- [Objective]: Rewrite the lines of the records below as a numbered list, skipping blank lines and leaving out the pictures.

- [Records provided]:
.....

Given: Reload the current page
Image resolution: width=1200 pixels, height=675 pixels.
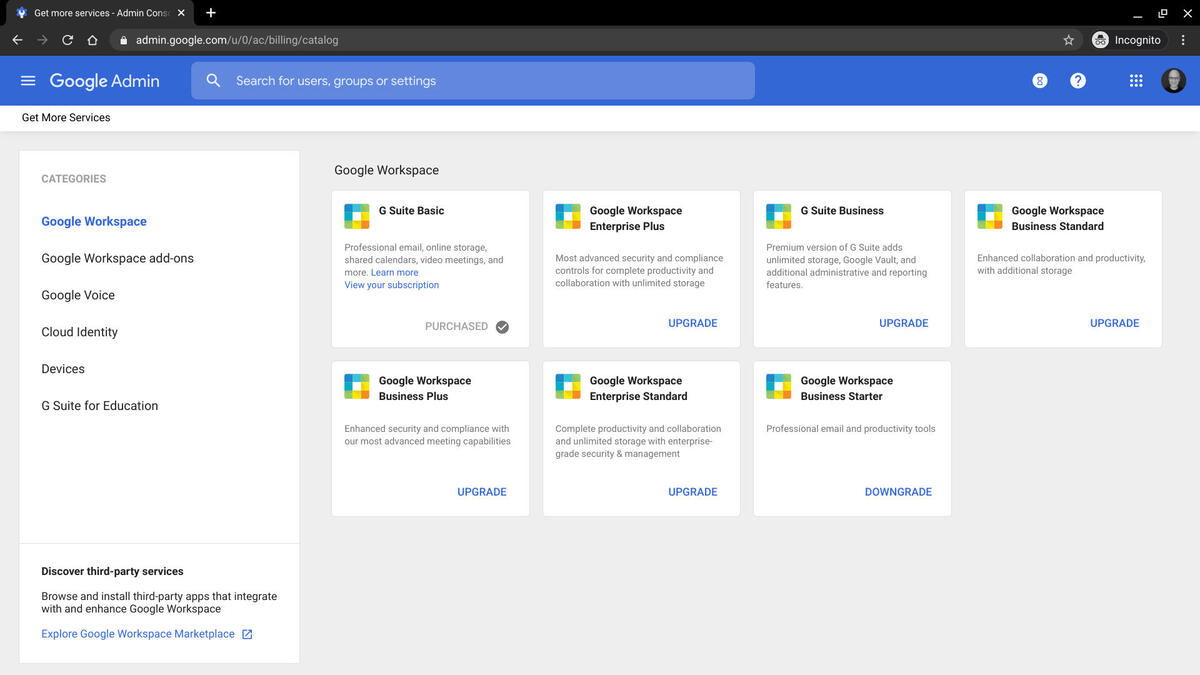Looking at the screenshot, I should [x=67, y=40].
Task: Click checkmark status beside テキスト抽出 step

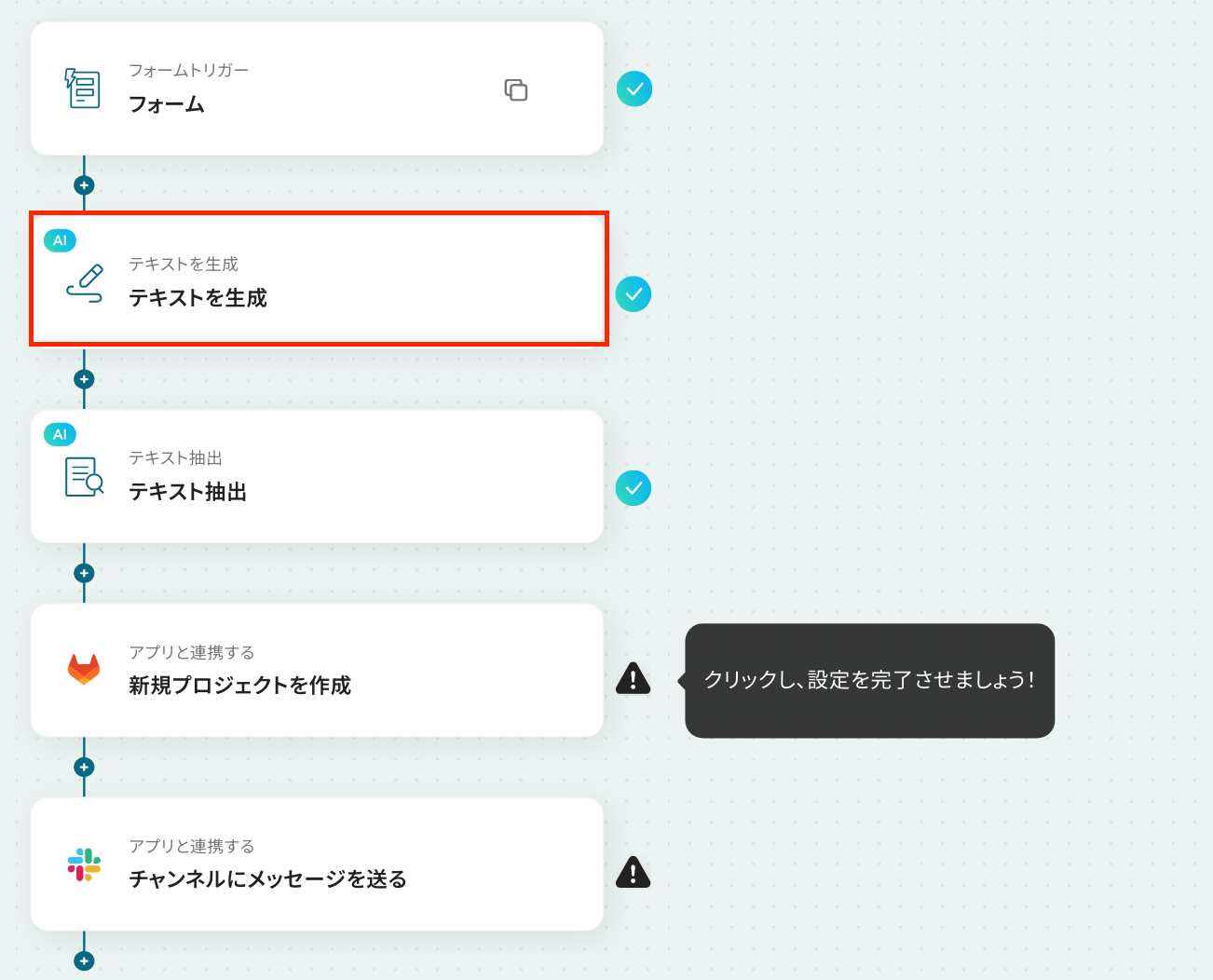Action: pyautogui.click(x=634, y=488)
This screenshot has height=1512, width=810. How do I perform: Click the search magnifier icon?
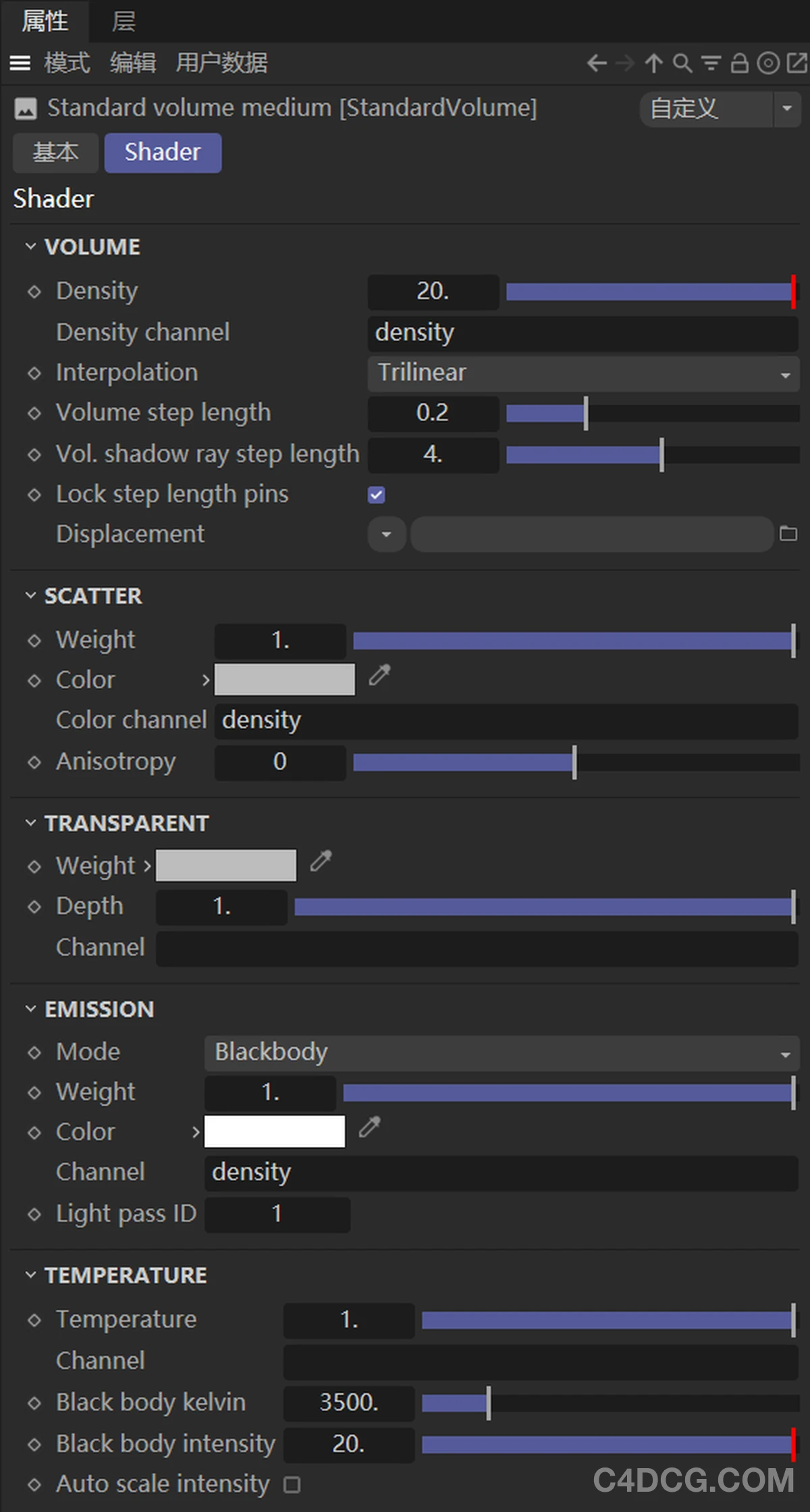coord(682,63)
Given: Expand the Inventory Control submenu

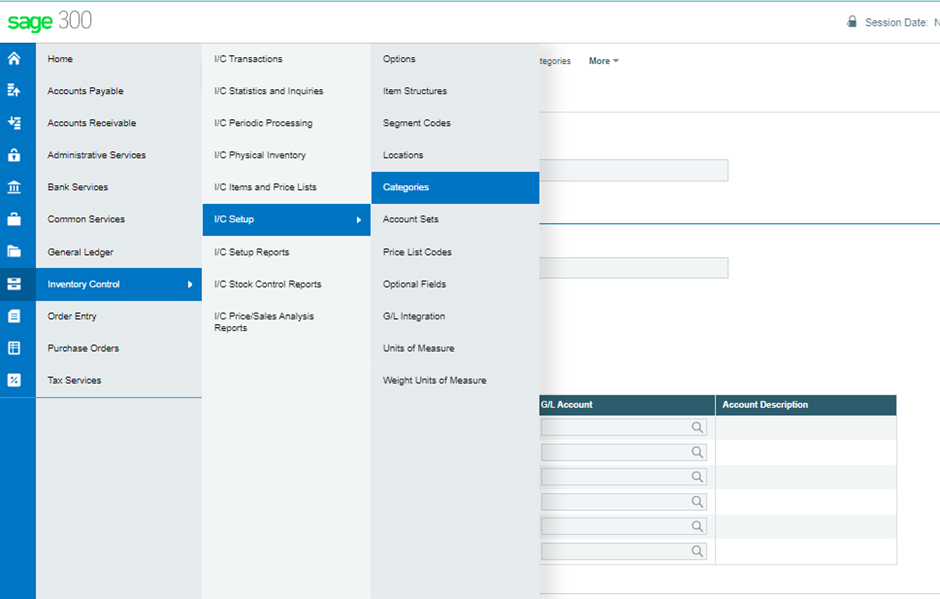Looking at the screenshot, I should click(x=118, y=284).
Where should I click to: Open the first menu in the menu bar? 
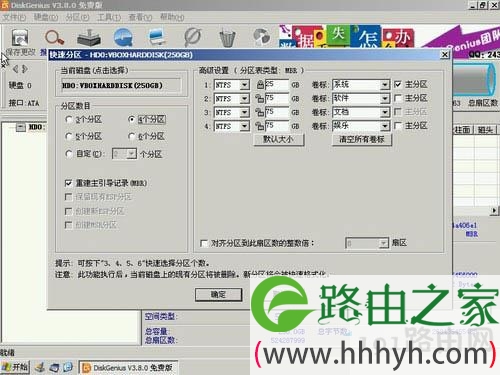(x=14, y=17)
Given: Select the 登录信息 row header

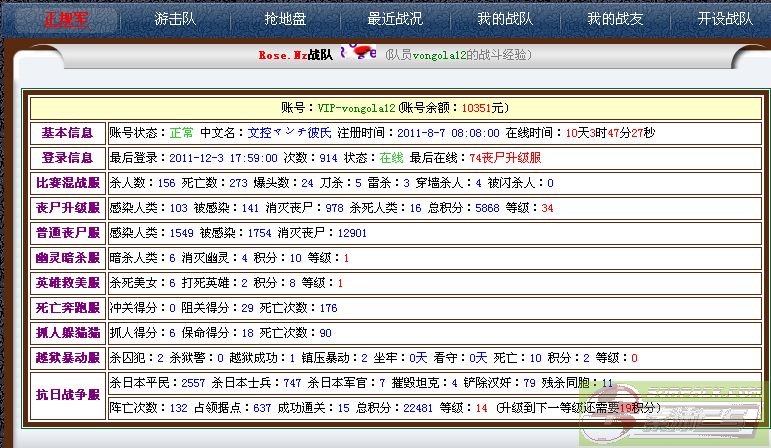Looking at the screenshot, I should click(x=67, y=158).
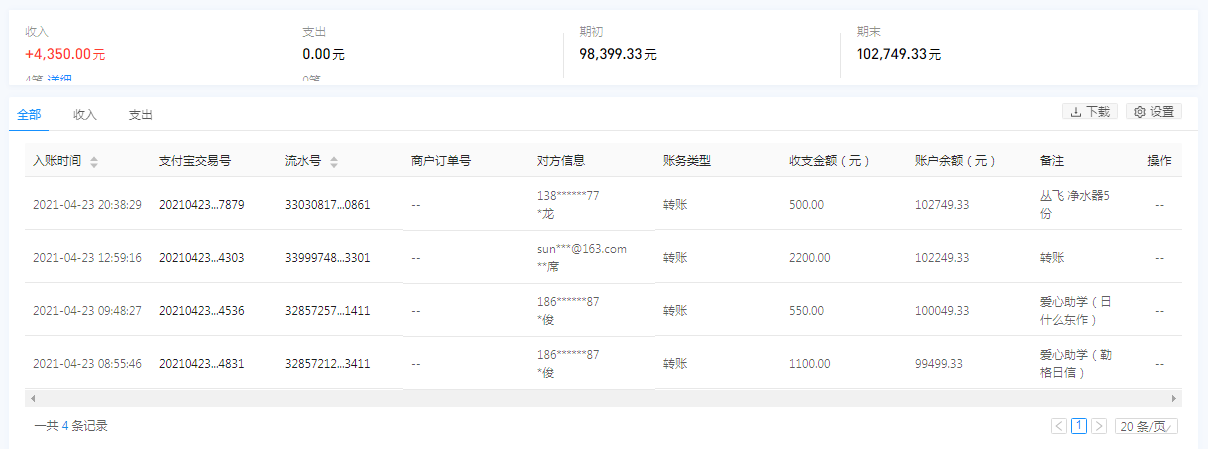Click transaction number 20210423...7879

201,204
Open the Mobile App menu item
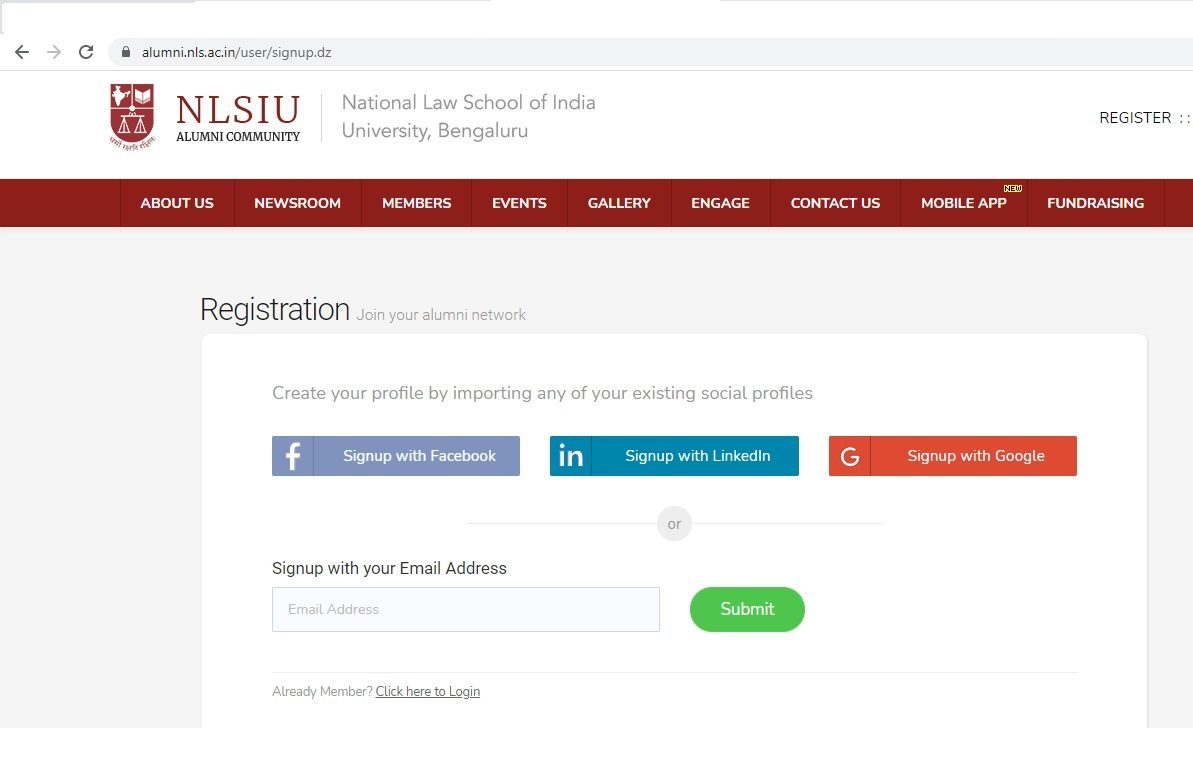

.....

- [Exercise answer]:
1. Given: Reload the current page
2. Image resolution: width=1200 pixels, height=675 pixels.
3. Looking at the screenshot, I should [x=67, y=40].
4. Task: Click checkmark status beside テキスト抽出 step
5. Action: pyautogui.click(x=634, y=488)
6. This screenshot has height=1512, width=810. How do I perform: Click the search magnifier icon?
7. coord(682,63)
8. Given: Expand the Inventory Control submenu
9. Looking at the screenshot, I should click(x=118, y=284).
10. Where should I click to: Open the first menu in the menu bar? 
11. (x=14, y=17)
12. Given: Select the 登录信息 row header
13. Looking at the screenshot, I should click(x=67, y=158).
14. Click transaction number 20210423...7879
15. 201,204
16. Open the Mobile App menu item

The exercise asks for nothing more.